— EXCERPTED DATA —
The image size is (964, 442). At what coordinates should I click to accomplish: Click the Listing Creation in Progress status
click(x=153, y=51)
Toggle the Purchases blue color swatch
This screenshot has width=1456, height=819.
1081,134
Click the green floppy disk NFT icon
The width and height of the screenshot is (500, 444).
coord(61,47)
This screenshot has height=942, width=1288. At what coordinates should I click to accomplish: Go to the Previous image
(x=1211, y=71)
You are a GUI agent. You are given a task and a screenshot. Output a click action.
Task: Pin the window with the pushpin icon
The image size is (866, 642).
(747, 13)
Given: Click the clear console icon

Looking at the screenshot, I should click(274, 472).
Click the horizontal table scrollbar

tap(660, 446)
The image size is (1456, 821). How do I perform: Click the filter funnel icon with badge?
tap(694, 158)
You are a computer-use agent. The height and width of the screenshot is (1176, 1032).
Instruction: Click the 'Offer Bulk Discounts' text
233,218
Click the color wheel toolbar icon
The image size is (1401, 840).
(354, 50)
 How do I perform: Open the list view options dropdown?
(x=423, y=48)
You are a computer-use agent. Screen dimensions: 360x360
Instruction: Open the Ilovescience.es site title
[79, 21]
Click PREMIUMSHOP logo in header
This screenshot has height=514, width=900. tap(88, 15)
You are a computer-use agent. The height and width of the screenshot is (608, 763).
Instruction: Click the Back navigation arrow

— TASK STATEMENT —
Return the data from the top line through the bottom line exactly.

— ANSWER SECTION —
The image size is (964, 442). At what coordinates should I click to accomplish: Click the Listing Creation in Progress status
click(x=153, y=51)
Toggle the Purchases blue color swatch
This screenshot has width=1456, height=819.
1081,134
Click the green floppy disk NFT icon
The width and height of the screenshot is (500, 444).
coord(61,47)
This screenshot has height=942, width=1288. At what coordinates should I click to accomplish: Go to the Previous image
(x=1211, y=71)
You are a GUI agent. You are given a task and a screenshot. Output a click action.
Task: Pin the window with the pushpin icon
The image size is (866, 642).
(747, 13)
Given: Click the clear console icon

Looking at the screenshot, I should click(274, 472).
Click the horizontal table scrollbar

tap(660, 446)
The image size is (1456, 821). How do I perform: Click the filter funnel icon with badge?
tap(694, 158)
You are a computer-use agent. The height and width of the screenshot is (1176, 1032).
Instruction: Click the 'Offer Bulk Discounts' text
233,218
Click the color wheel toolbar icon
The image size is (1401, 840).
(354, 50)
 How do I perform: Open the list view options dropdown?
(x=423, y=48)
You are a computer-use agent. Screen dimensions: 360x360
Instruction: Open the Ilovescience.es site title
[79, 21]
Click PREMIUMSHOP logo in header
This screenshot has height=514, width=900. tap(88, 15)
You are a computer-use agent. The height and width of the screenshot is (608, 763).
Instruction: Click the Back navigation arrow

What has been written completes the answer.